When the highest stakes water negotiations in a century opened this fall, the largest, most powerful state — California — was represented by the youngest person at the table, a 27-year-old named John Brooks Hamby, who graduated from college barely four years ago.

In the short time since then, Hamby — who goes by J.B. — has risen from recent Stanford grad to candidate for his hometown irrigation district to chair of the Colorado River Board of California, a position that makes him the state’s lead negotiator for its rights to the West’s most important river.

With climate change dramatically shrinking the waterway’s flows, the seven states that share the river must now decide how to allocate deep, painful cuts in water use that will determine the future of communities across a huge swath of the country. Whether Hamby can navigate the reflexive defensiveness of this region’s hardened farmers matters not just to his own political future. It could determine the fate of a broad swath of the American West.

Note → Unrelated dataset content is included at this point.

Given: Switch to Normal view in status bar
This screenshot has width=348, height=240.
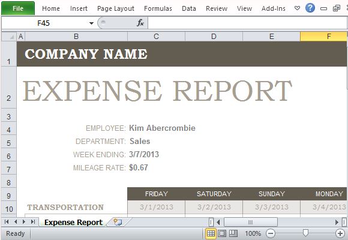Looking at the screenshot, I should pyautogui.click(x=211, y=233).
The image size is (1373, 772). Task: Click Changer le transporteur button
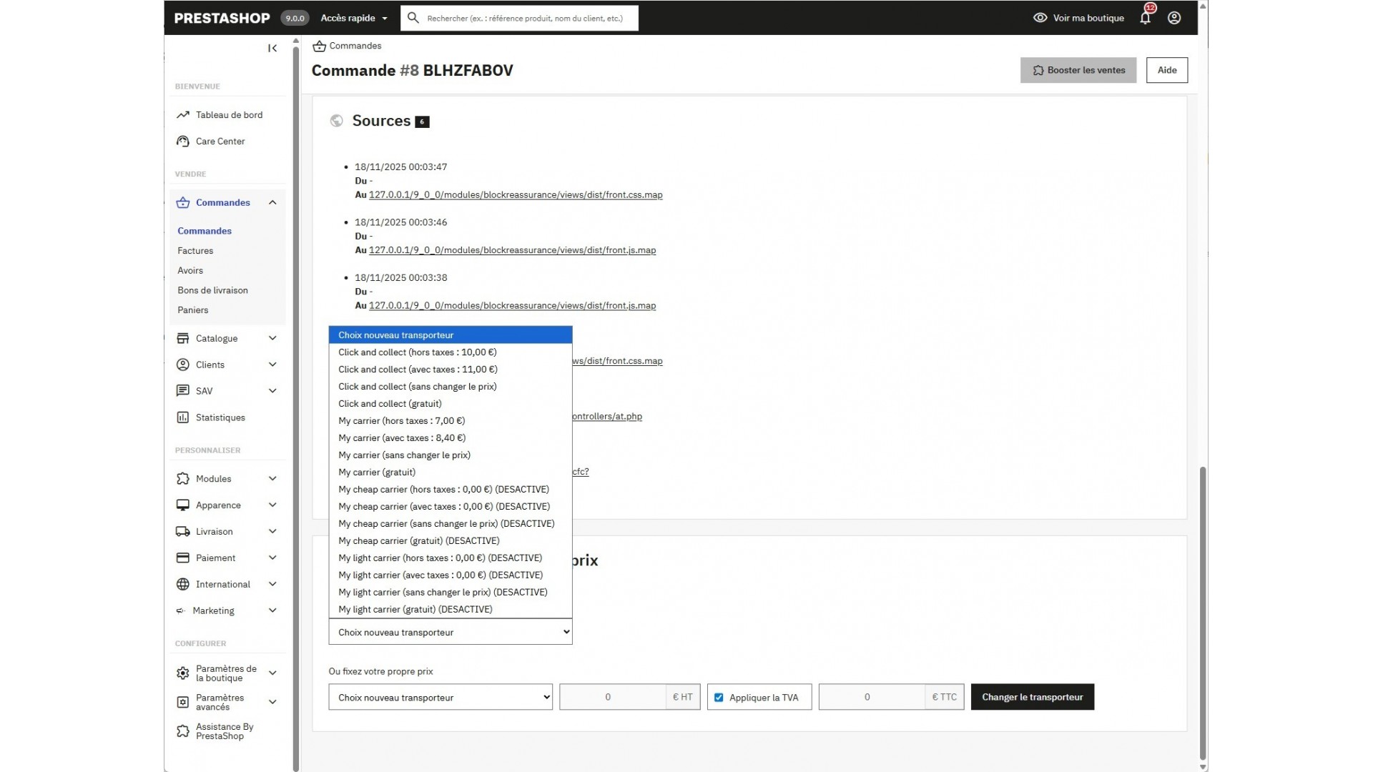pyautogui.click(x=1032, y=697)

To the waterway’s power players and intelligentsia, whose annual meeting convenes Wednesday in Las Vegas, Hamby has come to represent the hope for a new way to resolve the generations-deep conflicts over the Colorado River.

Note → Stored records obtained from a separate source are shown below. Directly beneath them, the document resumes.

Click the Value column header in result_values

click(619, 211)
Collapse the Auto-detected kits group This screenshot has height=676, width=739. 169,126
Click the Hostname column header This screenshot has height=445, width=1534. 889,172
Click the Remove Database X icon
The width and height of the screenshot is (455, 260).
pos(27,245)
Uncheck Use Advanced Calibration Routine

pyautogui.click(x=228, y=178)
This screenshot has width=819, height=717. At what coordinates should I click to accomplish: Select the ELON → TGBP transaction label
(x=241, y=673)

It’s a heavy mantle for a 27-year-old whose prior work experience consists of a series of internships — two for Uber, one in Washington for a U.S senator, and one for the irrigation district’s legal department.

It’s too simple to say that it’s a showdown between agriculture and cities, but that’s a central dynamic, and Hamby now finds himself on both sides of that divide. But the negotiation has a second dynamic as well; it also pits California, the largest of the states along the river, against the others, which have burgeoning cities and agricultural interests of their own that need water.

Whether the states can find a way through those competing interests will depend a lot on Hamby, who was elected in 2020 to the board of the Imperial Irrigation District — the mercurial entity that controls the enormous supply of water that turns this slice of the Sonoran Desert into some of the country’s most productive agricultural land — on promises to protect its rights. Under the 101-year-old compact that governs the river, they are among the most senior and legally protected.